### Exercise directions
Nothing but the lines from the one containing "Collapse the NAT网关 sidebar section" through the last line of the data below should be returned, each copied exactly.

- - - - - - -

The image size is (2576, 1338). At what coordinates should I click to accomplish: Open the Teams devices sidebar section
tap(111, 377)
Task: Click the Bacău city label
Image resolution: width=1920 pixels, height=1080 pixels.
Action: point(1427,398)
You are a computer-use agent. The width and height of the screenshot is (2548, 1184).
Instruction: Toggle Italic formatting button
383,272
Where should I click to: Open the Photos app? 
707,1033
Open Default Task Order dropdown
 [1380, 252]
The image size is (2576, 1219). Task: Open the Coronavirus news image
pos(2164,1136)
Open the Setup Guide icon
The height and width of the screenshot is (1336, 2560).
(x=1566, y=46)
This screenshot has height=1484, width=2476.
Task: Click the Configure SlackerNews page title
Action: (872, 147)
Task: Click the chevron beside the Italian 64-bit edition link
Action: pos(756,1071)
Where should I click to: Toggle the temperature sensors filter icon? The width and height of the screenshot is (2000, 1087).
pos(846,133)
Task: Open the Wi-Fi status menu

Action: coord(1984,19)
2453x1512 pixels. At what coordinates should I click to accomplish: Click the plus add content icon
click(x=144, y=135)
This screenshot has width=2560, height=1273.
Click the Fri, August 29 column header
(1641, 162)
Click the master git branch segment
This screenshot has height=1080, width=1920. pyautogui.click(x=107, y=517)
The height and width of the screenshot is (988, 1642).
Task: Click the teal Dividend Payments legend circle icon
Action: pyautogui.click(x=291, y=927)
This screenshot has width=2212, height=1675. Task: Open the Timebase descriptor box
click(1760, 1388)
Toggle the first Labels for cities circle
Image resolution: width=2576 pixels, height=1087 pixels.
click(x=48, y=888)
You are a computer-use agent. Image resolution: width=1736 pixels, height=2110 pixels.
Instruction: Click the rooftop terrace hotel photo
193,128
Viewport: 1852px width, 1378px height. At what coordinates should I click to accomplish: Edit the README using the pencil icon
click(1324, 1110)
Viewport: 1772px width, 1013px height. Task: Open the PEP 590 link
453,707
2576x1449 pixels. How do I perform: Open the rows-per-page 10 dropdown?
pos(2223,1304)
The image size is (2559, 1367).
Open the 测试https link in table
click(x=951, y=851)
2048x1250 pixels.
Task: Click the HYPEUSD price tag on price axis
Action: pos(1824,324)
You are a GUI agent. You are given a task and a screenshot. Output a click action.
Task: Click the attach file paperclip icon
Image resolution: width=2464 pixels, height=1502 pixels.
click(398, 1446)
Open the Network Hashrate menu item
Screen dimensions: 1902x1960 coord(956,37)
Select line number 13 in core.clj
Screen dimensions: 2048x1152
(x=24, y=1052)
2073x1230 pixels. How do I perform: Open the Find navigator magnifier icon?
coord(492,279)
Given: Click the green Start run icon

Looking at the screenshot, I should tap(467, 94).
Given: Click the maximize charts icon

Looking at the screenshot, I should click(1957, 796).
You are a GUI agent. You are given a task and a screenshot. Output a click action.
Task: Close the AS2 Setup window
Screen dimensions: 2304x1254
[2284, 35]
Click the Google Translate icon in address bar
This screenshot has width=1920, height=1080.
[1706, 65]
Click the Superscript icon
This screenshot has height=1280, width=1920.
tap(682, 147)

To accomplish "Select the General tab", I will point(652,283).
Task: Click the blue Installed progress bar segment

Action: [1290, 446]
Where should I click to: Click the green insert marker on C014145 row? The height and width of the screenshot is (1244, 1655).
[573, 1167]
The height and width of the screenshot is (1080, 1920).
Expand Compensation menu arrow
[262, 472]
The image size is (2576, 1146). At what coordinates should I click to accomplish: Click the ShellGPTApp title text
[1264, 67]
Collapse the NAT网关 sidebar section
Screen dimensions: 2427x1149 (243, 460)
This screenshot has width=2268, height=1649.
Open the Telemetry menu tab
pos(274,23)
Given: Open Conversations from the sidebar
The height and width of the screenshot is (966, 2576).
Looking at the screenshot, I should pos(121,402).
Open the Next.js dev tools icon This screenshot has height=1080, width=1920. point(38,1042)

- - - - - - -

### Output of the task
Collapse the NAT网关 sidebar section
Screen dimensions: 2427x1149 (243, 460)
This screenshot has width=2268, height=1649.
Open the Telemetry menu tab
pos(274,23)
Given: Open Conversations from the sidebar
The height and width of the screenshot is (966, 2576).
Looking at the screenshot, I should pos(121,402).
Open the Next.js dev tools icon This screenshot has height=1080, width=1920. point(38,1042)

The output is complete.